Thursday, March 2, 2017

Lenten Prayer of Saint Ephraim

Ephraim the Syrian
This Lent, these forty days, I've taken up this old, old prayer from the writings of Ephraim.  It becomes a kind of mantra for me now, a connection to the many who seek clarity of purpose and heart during these strange weeks of Lent.

O Lord and Master of my life, take from me the spirit of sloth, despair, lust of power, and idle talk. 

But give rather the spirit of chastity, humility, patience, and love to Thy servant. 

Yea, O Lord and King, grant me to see my own transgressions, and not to judge my brother, my sister, for blessed art Thou, unto ages of ages.

Amen.

In the Greek:
Κύριε καὶ Δέσποτα τῆς ζωῆς μου, πνεῦμα ἀργίας, περιεργίας, φιλαρχίας, καὶ ἀργολογίας μή μοι δῷς.,
Πνεῦμα δὲ σωφροσύνης, ταπεινοφροσύνης, ὑπομονῆς, καὶ ἀγάπης χάρισαί μοι τῷ σῷ δούλῳ.
Ναί, Κύριε Βασιλεῦ, δώρησαι μοι τοῦ ὁρᾶν τὰ ἐμὰ πταίσματα, καὶ μὴ κατακρίνειν τὸν ἀδελφόν μου, ὅτι εὐλογητὸς εἶ, εἰς τοὺς αἰῶνας τῶν αἰώνων. Ἀμήν.
Notes from www.saintephraim.com:  St. Ephraim the Syrian (Syriac: Mor Afrêm Sûryāyâ; Greek: Ἐφραίμ ὁ Σῦρος; Latin: Ephraem Syrus; ca. 306 – 373) was a Syrian deacon and a prolific Syriac-language hymnographer and theologian of the 4th century. He is venerated by Christians throughout the world, and especially among Orthodox Christians, as a saint.

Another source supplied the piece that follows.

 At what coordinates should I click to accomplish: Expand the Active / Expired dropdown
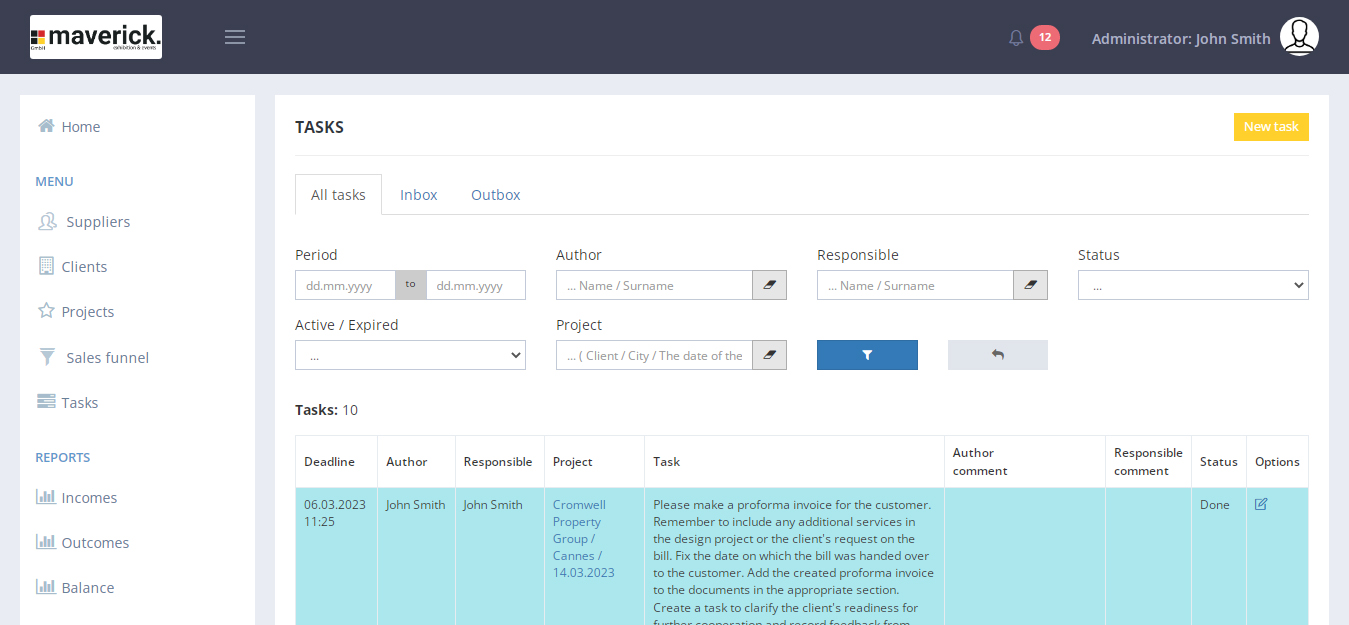coord(410,355)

Ephraim wrote a wide variety of hymns, poems, and sermons in verse, as well as prose biblical exegesis. These were works of practical theology for the edification of the church in troubled times. So popular were his works, that, for centuries after his death, Christian authors wrote hundreds of pseudepigraphous works in his name. Ephraim’s works witness to an early form of Christianity in which western ideas take little part. He has been called the most significant of all of the fathers of the Syriac-speaking church tradition.